Lee describes his own situation as “a common tale.”
“I have seizures … but I have had no continuity of care, and I have had no quality of care. I had a new doctor every two weeks. At one point I was put in a … chemically induced coma and I was life-flighted to Vanderbilt University. I was in that coma for about two days, and when I got back the command had revoked my driving privileges and so I had to ride my bike along the post to my primary care manager appointment where my doctor told me that because the EEG of my head had come back[showing] that I didn’t have any epilepsy, so I had faked the seizure that had put me in the coma.”
He continued, “I have psychogenic seizures, according to the rating, but nothing has actually been decided as to why I started biting my tongue off every month or so.”
Peterson thanks Lee for his service and for her freedom. She thinks Lee has been pushed in favor of patients like her dad due to mixed-up priorities.
She learned about 12 years ago that her dad was cross-dressing, right before her wedding. She said her emotions have run the gamut, from sympathy to heartbreak, to grief.
“It was kind of an elephant in the room that no one ever talked about, but he knew that I knew,” Peterson said. He would disappear and re-appear, but as she got more comfortable over the last few years, he was invited to her son’s birthday party.
At the end of the party, her 60-something father lingered and told her that he was very pleased to have been diagnosed with Transgender Identity Disorder, because that would mean he could get the sex-change surgery that he had always wanted funded by the Veterans Administration and Medicare.
The VA policy says that “medically necessary care is provided to enrolled or otherwise eligible intersex and transgender veterans, including hormonal therapy, mental health care, preoperative evaluation, and medically necessary post-operative and long-term care following sex reassignment surgery. Sex reassignment surgery cannot be performed or funded by VA.”
Peterson said she doesn’t know if there is guilt on the part of her father about the VA’s “mixed up priorities.”

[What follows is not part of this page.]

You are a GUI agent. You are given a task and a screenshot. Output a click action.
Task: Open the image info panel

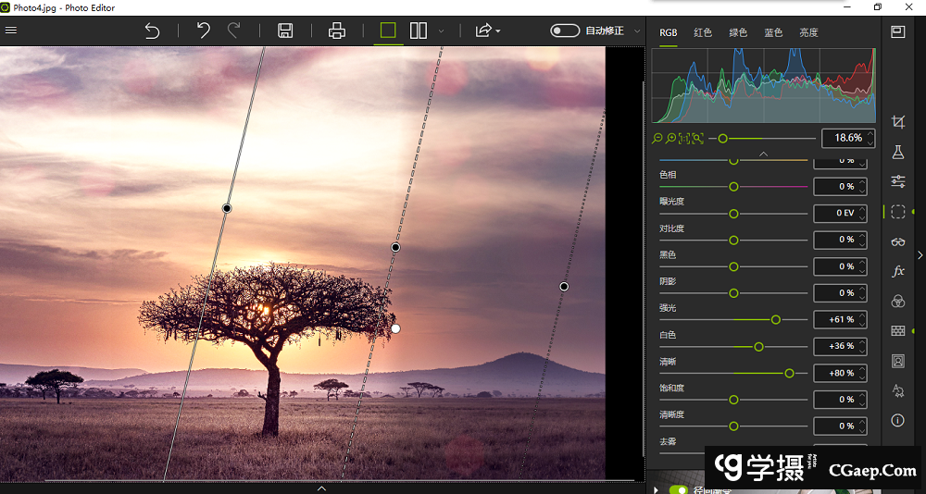pos(897,421)
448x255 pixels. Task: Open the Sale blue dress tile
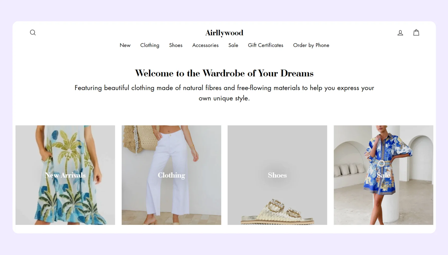click(383, 175)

“His mindset is such that, if you don’t agree with him and embrace what he believes and where he is, then you are just flat out wrong,” he said.
Her father asked her to publicly advocate for transgendered bathrooms in public places, because he sees himself as victim, she said.

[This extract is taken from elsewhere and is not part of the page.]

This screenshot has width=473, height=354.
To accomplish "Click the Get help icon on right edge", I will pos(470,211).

“It seems very narcissistic. All they see is themselves,” said Peterson.
Meanwhile, Lee waits. He has no treatment for his seizures, he continues to fill out forms, and he is out of a career – because of the seizures he says he suffers due to combat.
“Can’t really have a machine gun and have a seizure,” he said.
He continues to be tossed from doctor to doctor, with no real regard for what seems to be a worsening disorder with all associated side effects like memory loss and emotional trauma.
“The doctors are immune from the courts because they were either working for the Army or the Department of Veterans Affairs,” he said.
Short-term, problems remain, he said.
But long-term, Lee said he has decided to go to law school so that he can represent other veterans like himself, and he is currently working an internship with a prosecutor’s office in Jefferson City, Missouri, about 30 miles from his law school.
He says that many in his position who have seen combat and were injured during their duties don’t fare as well as he has.
“They didn’t acclimate as well as I did. They started having problems, getting into trouble. And a lot of them, instead of receiving treatment … substance abuse treatment, TBI treatment… they were punished for their trouble. Kicked out of the military and denied benefits,” he said.
“I am going to law school and I am going to represent these people. I have the unique, inside perspective to what is really going on,” he said.